Mr. John M. Hughes, was the only competitor for the silver gilt medal, offered for 25 early single Tulips. There were about five or six bulbs in 6-inch pots, on an average 8 inches high, and held the flowers up well above the leaves, mostly without artificial support. An interesting fact not noticed before by the reporter of the Gardeners' Monthly, was, that one variety, Rembrandt, did not close, as other Tulips do with the slightest shade, but had the petals wholly horizontal. The flower was rotate instead of cup-shaped, as in most Tulips. The upper portion of the petals are deep scarlet, while the base of the petals have large orange spots.

Mr. Hughes also earned the silver gilt medal for 20 Polyanthus Narcissus. The plants were however not wholly of this class. The collection was made up of the Poet's Narciss, Rush Daffodils and others besides the Polyanthus.

Among the miscellaneous bulbs, some Lache-nalias from Mr. John M. Hughes, gardener to Geo. W. Childs, Esq., were very much admired. L. quadricolor, besides its dwarf spikes and pretty flowers, has spotted leaves like our wild dog's tooth violet, but the great attraction was a hanging basket of galvanized wire, about 18 inches across, from which the plants pushed in every direction. There were over 50 spikes of flowers from the plants.

Mr. Hughes also had a nice collection of Chinese Primroses. There were doubles and singles among them, and many shades between white and deep crimson.
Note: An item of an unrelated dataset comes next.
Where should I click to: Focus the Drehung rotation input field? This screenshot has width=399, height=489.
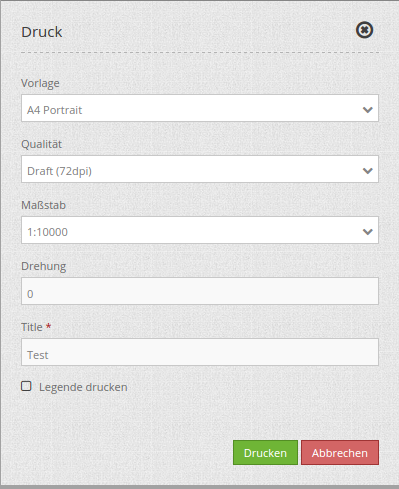click(x=200, y=291)
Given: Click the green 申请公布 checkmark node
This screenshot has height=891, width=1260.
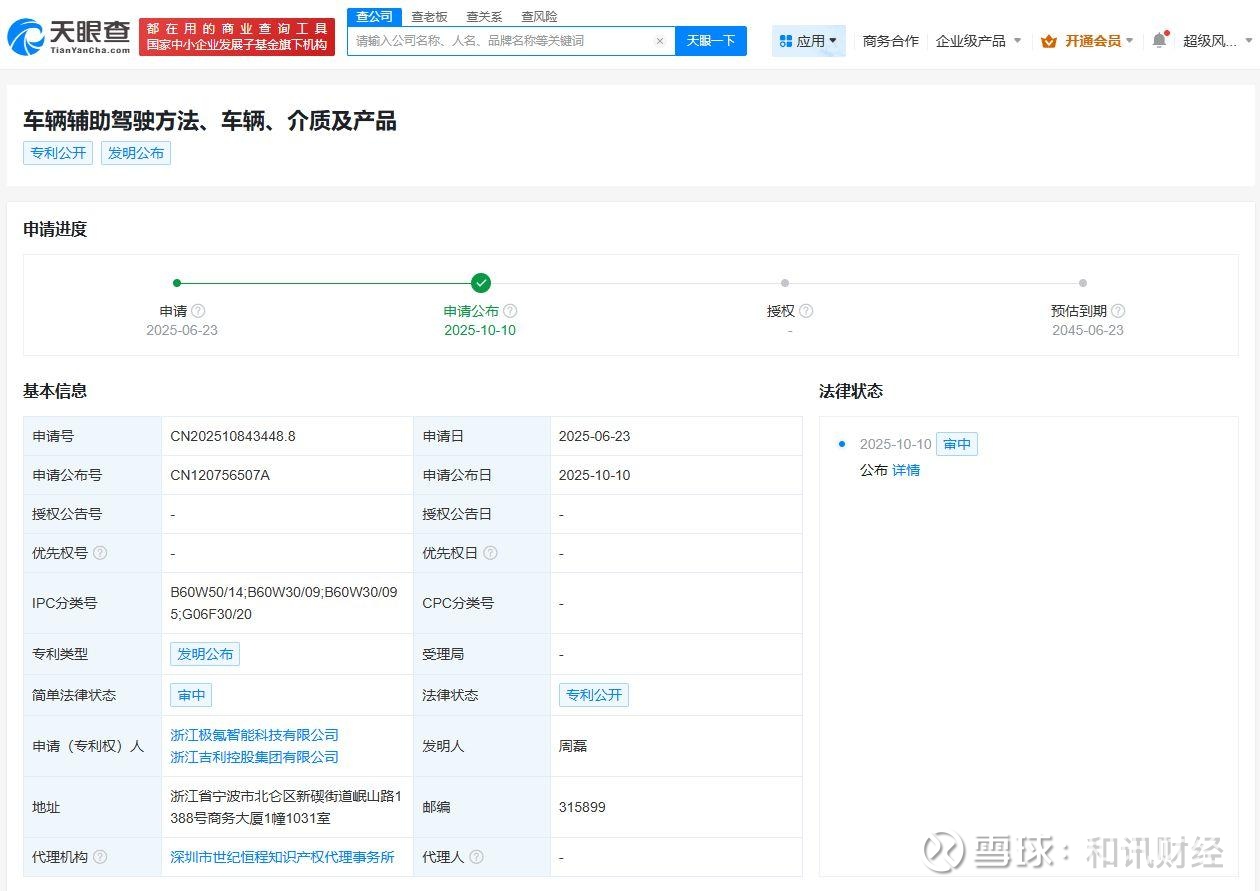Looking at the screenshot, I should 481,283.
The plants were in four-inch pots, and had an average of six leaves, and seventy-five expanded flowers on each plant.

Only three single plants of azaleas were in competition. The first premium was given to the plant exhibited by Pennock Bros. It was the dark red known as King of Holland. It was on a single stem, with a head about 2 1/2 feet over, and had about 400 expanded flowers on it.

H. A. Dreer made a small exhibit, consisting of two small plants of Odontoglossum, one Oncidium, one Dendrobium white, and a great number of the rarer Cypripediums, which were particularly attractive.
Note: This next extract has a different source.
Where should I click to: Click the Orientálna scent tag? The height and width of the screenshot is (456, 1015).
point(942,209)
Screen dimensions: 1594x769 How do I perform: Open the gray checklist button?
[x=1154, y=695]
The roses attracted many admirers. Possibly Papa Gontier drew most worshippers. The first impression is that they are huge Bon Silene, but the latter is of course a Tea Rose. These came from Mr. John Henderson. American Beauty in several collections was scarcely less charming, its great size and bright color being superlative among the popular sorts. Lonsdale & Burton's flowers of this measured six inches across. They also had first premium for 6 Mermets, which flowers, though from a nearly globular rose, had petals nearly 3 inches long. Some Bride's, from Mr. John May, had its rosy tinted lemon-white flowers with petals about 2 1/2 inches long. The Puritan, a pure white hybrid from Mr. Evans, was not much inferior to American Beauty in size, and was very much admired. The Bennett's, also from Mr. Evans, showed what it could do in good hands. The petals were about 3 1/2 inches long, and quite equal to General Jacqueminot in the dazzling tint to the purple, like bloom on a plum, which gives such an unique character to that good old rose. The Niphetos buds of Messrs. Craig, old as the variety is, can scarcely be beaten by any of its class. These were nearly 3 inches long.